Proper translation termination does not require Upf2p mIF4G-1 and mIF4G-2 phosphorylated residues of either phospho-region 1 or phospho-region 3. can1-100 nonsense suppression assay was used to assess the role of Upf2p in translation termination efficiency. Wild-type and mutant upf2 yeast strains were serially diluted (1:10) five times. Each yeast strain was spotted on SC-Trp-Arg plates, each supplemented with varying concentrations of canavanine (0, 200, or 250 µg/ mL), followed by incubation at 30 °C for a duration of two days.

Figure 9

NMD activity requires Upf2p mIF4G-1 and mIF4G-2 non-phosphorylated segments. (A) Illustrative representation of Upf2p non-phosphorylated segments (SR) within phospho-region (PR) 1 and 3. Depicted by a strikethrough, in segment 1 (SR1) residues K50–E53 were deleted, in segment 2 (SR2) residues L57–D59 were deleted, segment 3 (SR3) residues Q42–W423, and in segment 4 (SR4) residues K425–V428 were removed. (B) Analysis of cytoplasmic extracts by Western blot showing Upf2 expression. Poly(A) binding protein (Pab1) was used as a loading control. (C) Northern blot from total cellular RNA was used to determine NMD activity of the Upf2p non-phosphorylated segments deletions. (D) pre-CYH2 mRNA accumulation from Northern blot expressed as a mean value ± standard deviation. Significance of results, when compared to the WT strain, are represented by asterisks (*** p < 0.001).

Figure 10

Proper translation termination requires Upf2p mIF4G-1 and mIF4G-2 non-phosphorylated segments. can1-100 nonsense suppression assay was used to assess the role of Upf2p in translation termination efficiency. Wild-type and mutant upf2 yeast strains were serially diluted (1:10) five times. Each yeast strain was spotted on SC-Trp-Arg plates, each supplemented with varying concentrations of canavanine (0, 200, or 250 µg/mL), followed by incubation at 30 °C for a duration of two days.

Figure 11

NMD activity requires Upf2p mIF4G-1 residue D59. (A) Illustrative representation of Upf2p sub-region mutants. Residues D59, D422, W423, and K425, which were substituted, are depicted with a dagger (†). (B) Analysis of cytoplasmic extracts by Western blot showing Upf2p expression. Poly(A) binding protein (Pab1) was used as a loading control. (C) Northern blot from total cellular RNA was used to determine NMD activity of the Upf2p single mutant deletions. (D) pre-CYH2 mRNA accumulation from Northern blot expressed as a mean value ± standard deviation.
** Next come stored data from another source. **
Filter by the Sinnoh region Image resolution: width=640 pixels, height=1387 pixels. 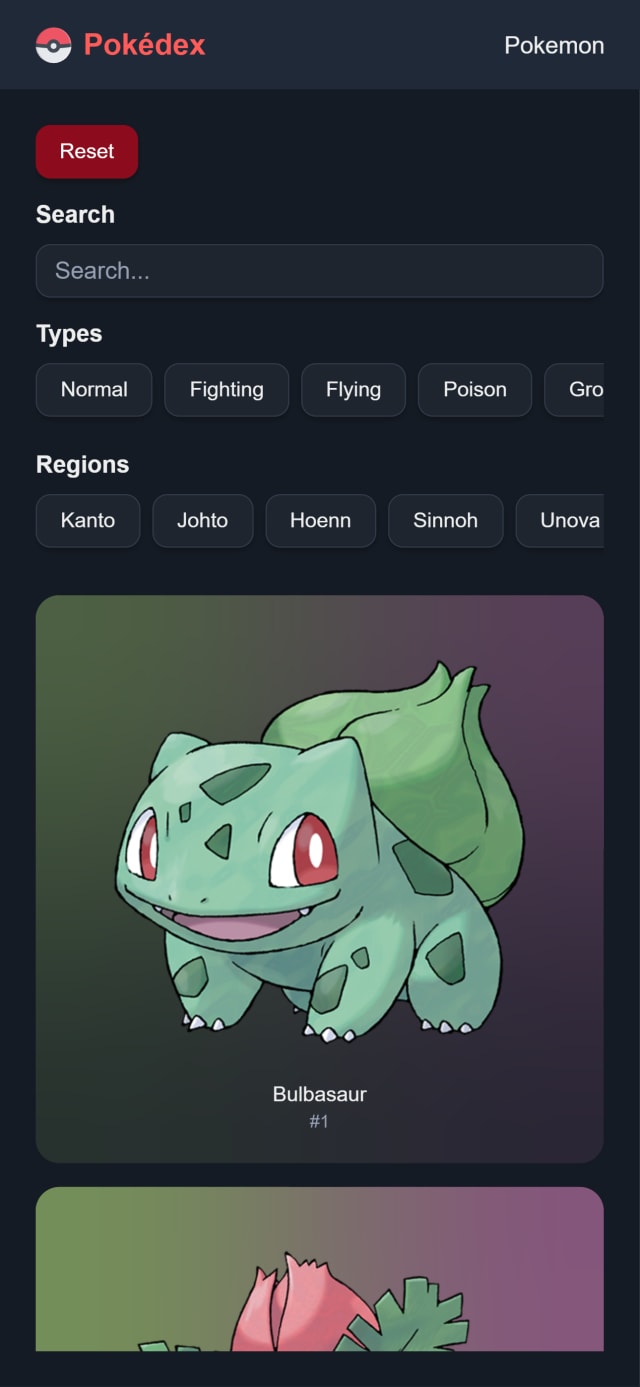click(x=446, y=520)
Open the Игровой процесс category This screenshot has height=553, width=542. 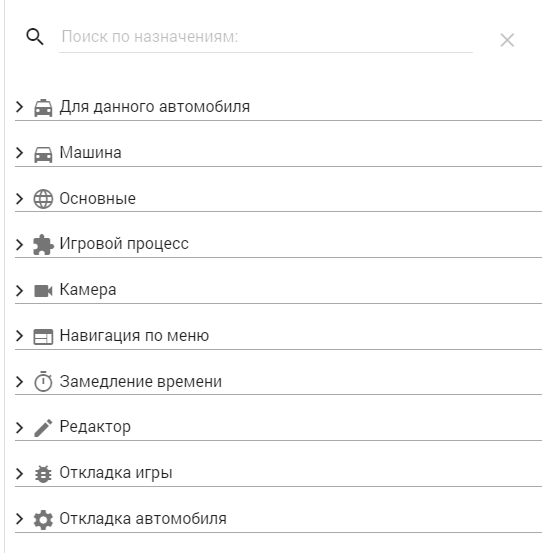click(x=278, y=244)
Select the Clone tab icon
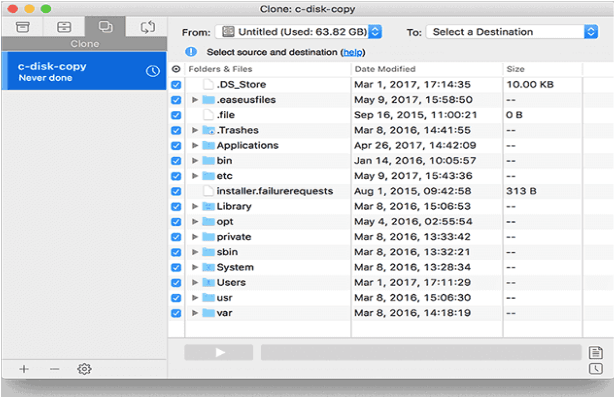The height and width of the screenshot is (397, 614). click(x=105, y=27)
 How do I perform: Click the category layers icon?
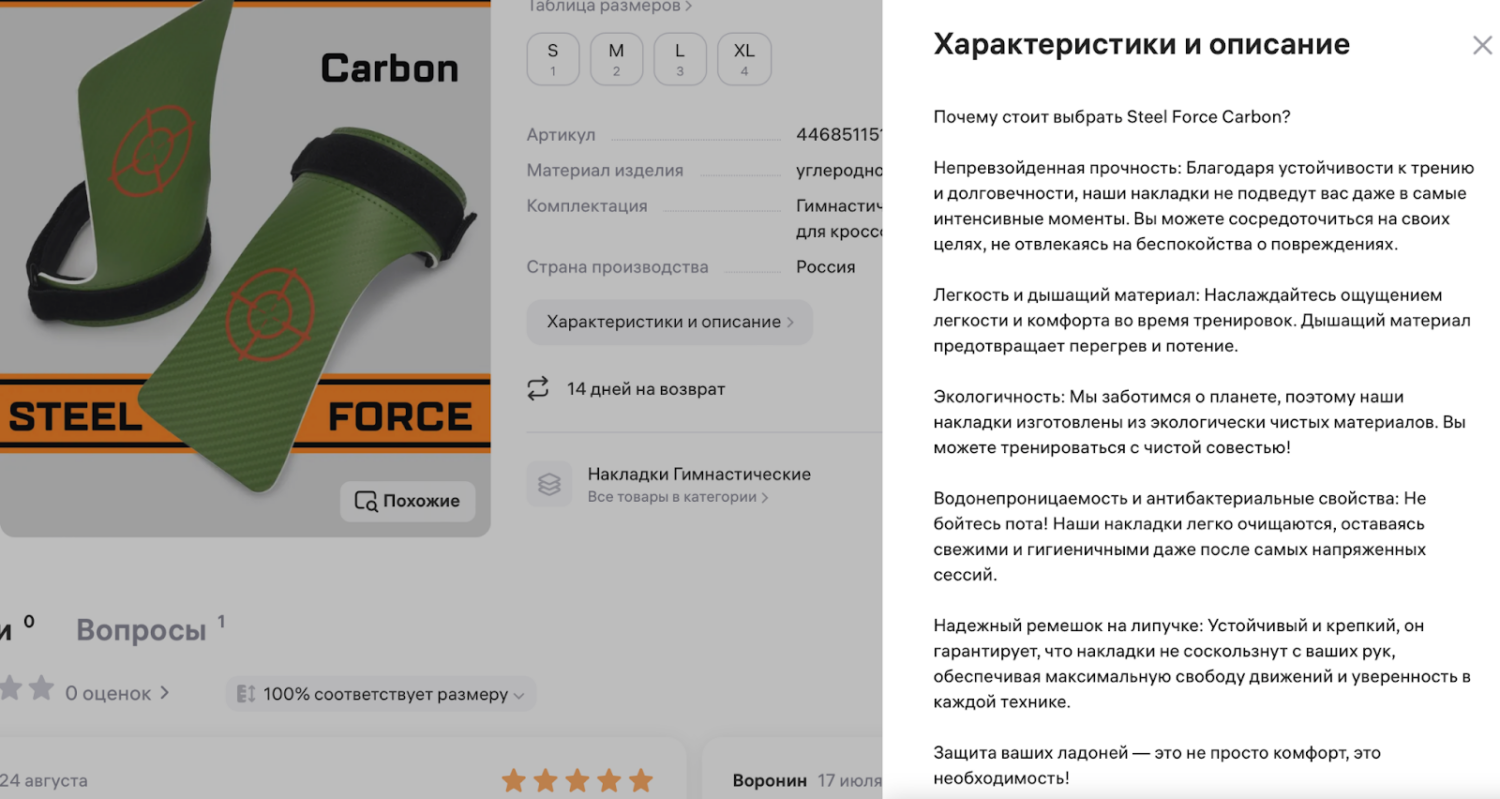[549, 484]
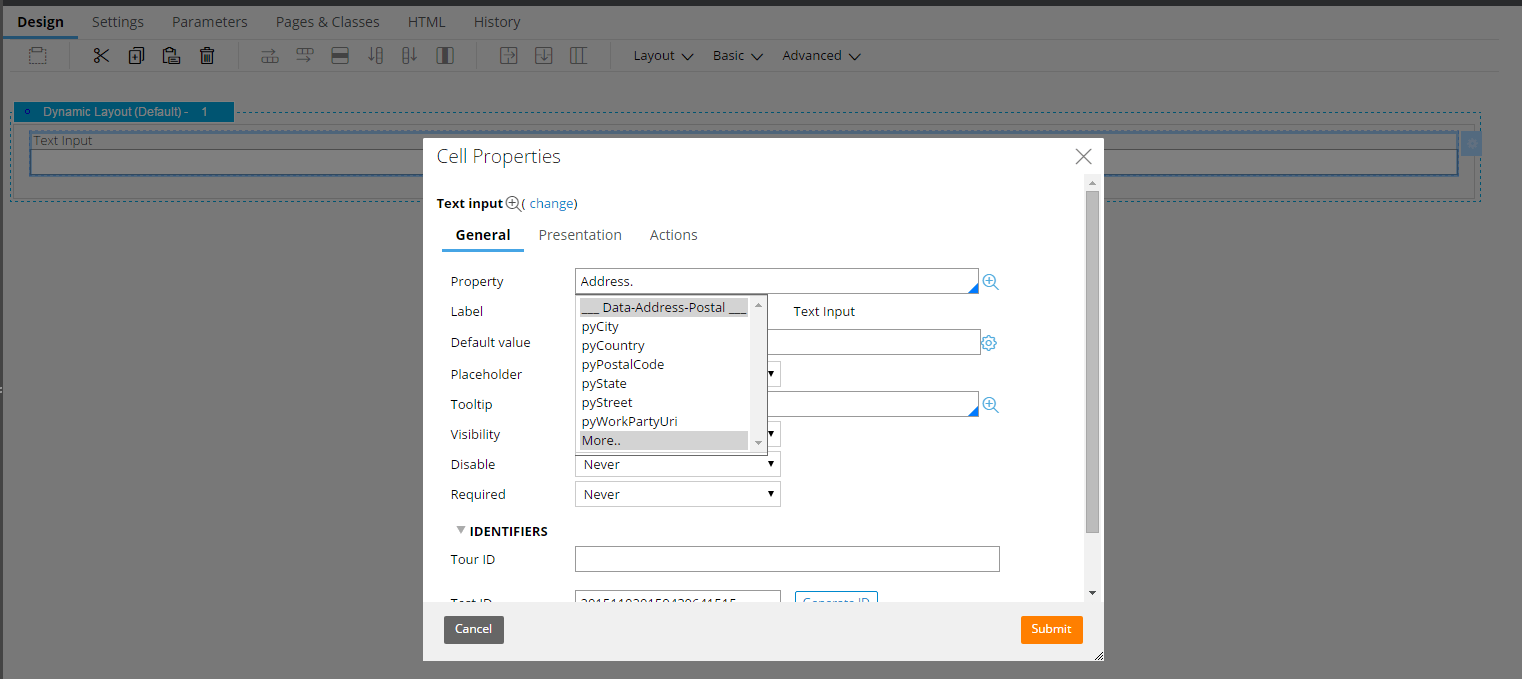1522x679 pixels.
Task: Click the magnifier icon next to Property field
Action: coord(990,281)
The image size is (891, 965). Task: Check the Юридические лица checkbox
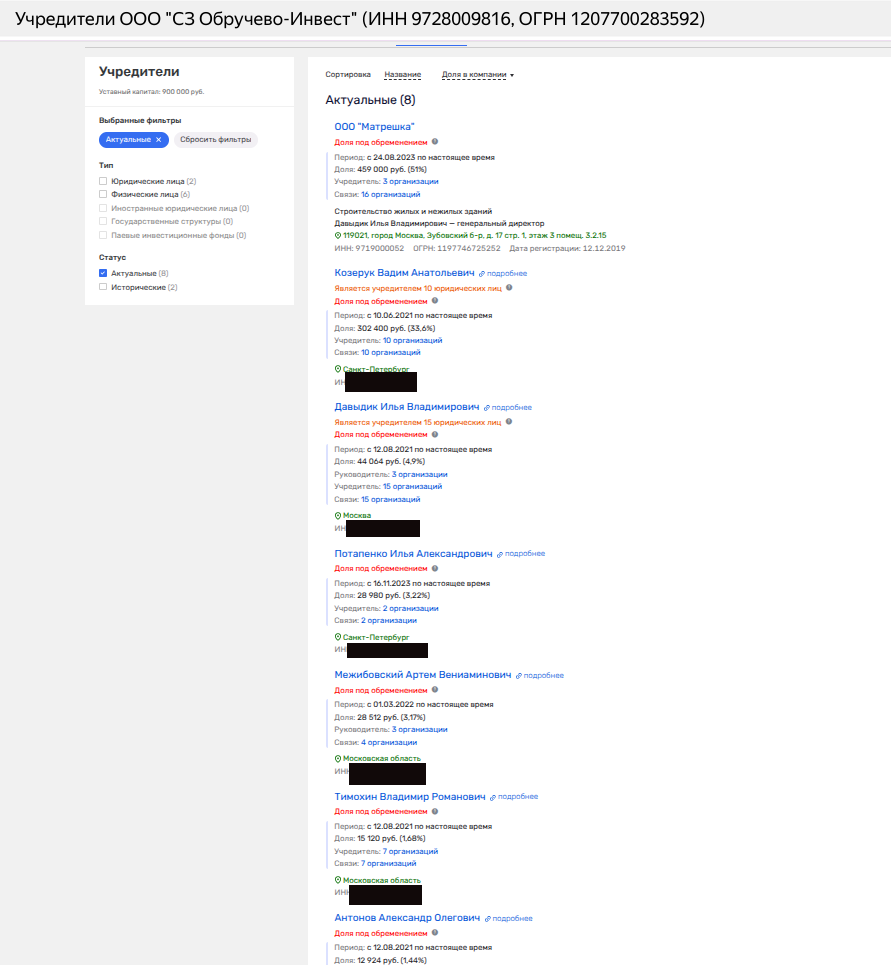[103, 181]
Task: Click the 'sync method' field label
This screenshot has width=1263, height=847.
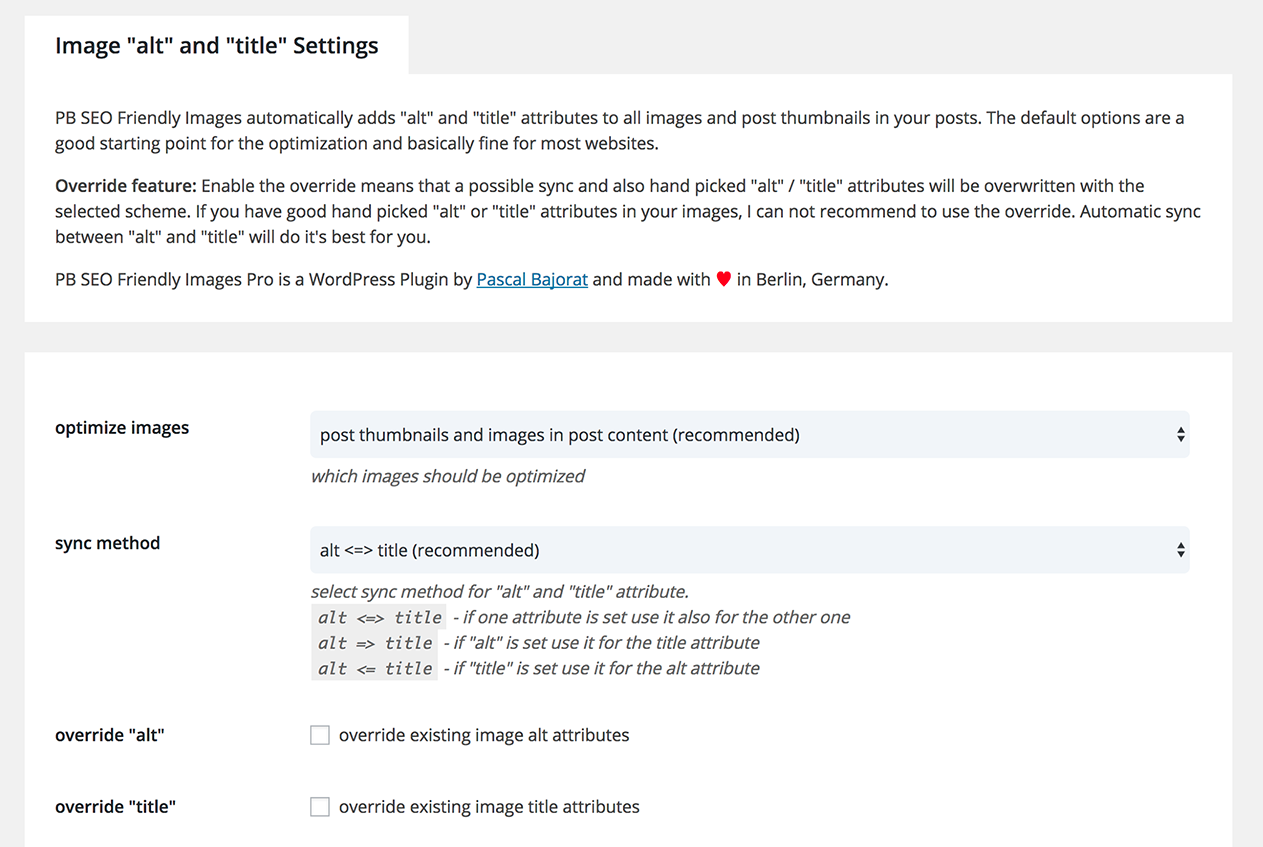Action: coord(107,543)
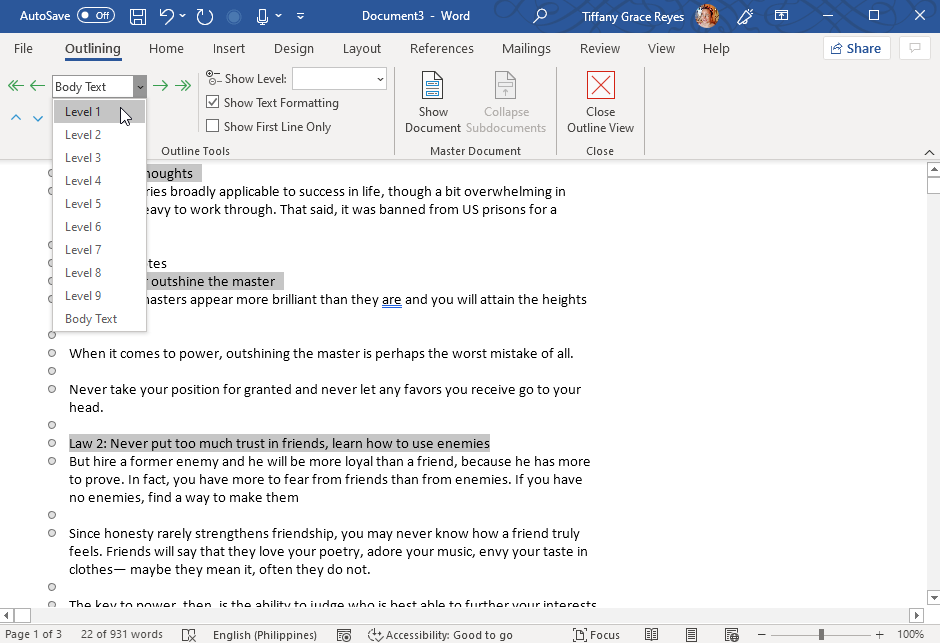This screenshot has width=940, height=643.
Task: Open Accessibility: Good to go checker
Action: 440,634
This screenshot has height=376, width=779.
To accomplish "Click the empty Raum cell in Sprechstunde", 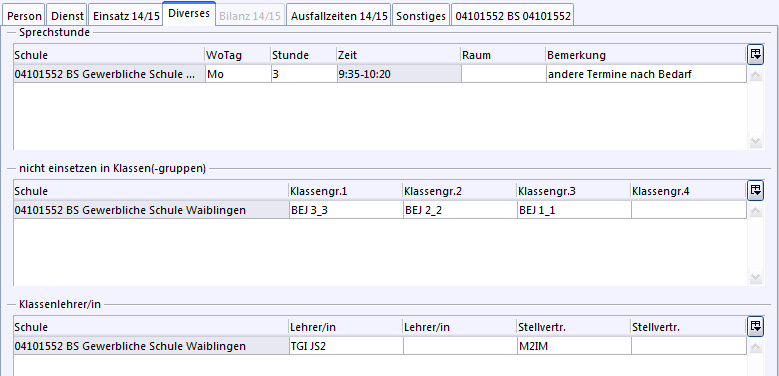I will pos(503,75).
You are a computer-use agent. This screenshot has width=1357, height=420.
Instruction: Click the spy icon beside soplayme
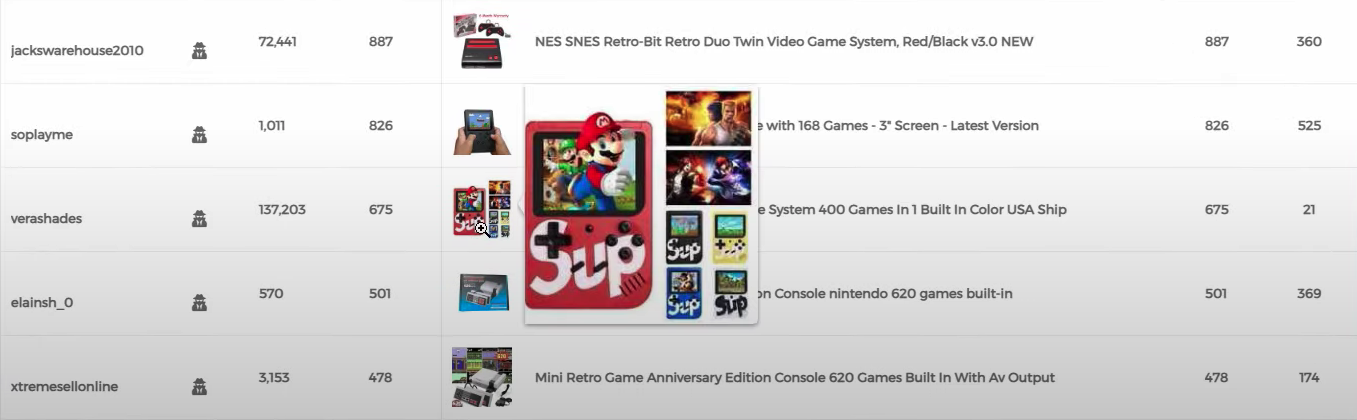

Significance of results, when compared to the WT strain, are represented by asterisks (*** p < 0.001).

Figure 12

Proper translation termination requires Upf2p mIF4G-1 residue D59. can1-100 nonsense suppression assay growth curves. Two-way ANOVA was used for statistical analysis. Significance of results, when compared to the WT strain, are represented by asterisks (** p < 0.01, *** p < 0.001).

Figure 13

Characterization of S. cerevisiae Upf2p mIF4G domains. NMD activity requires Upf2p regions and segments within mIF4G-1 and mIF4G-2 and a residue within mIF4G-1. Schematic representation of Upf2p mIF4G domains characterization. mIF4G-1 and mIF4G-2 regions and segments required for NMD are aligned with the numbers (1) and (2), respectively. Single residue within mIF4G-1 required for NMD is aligned with the number (3).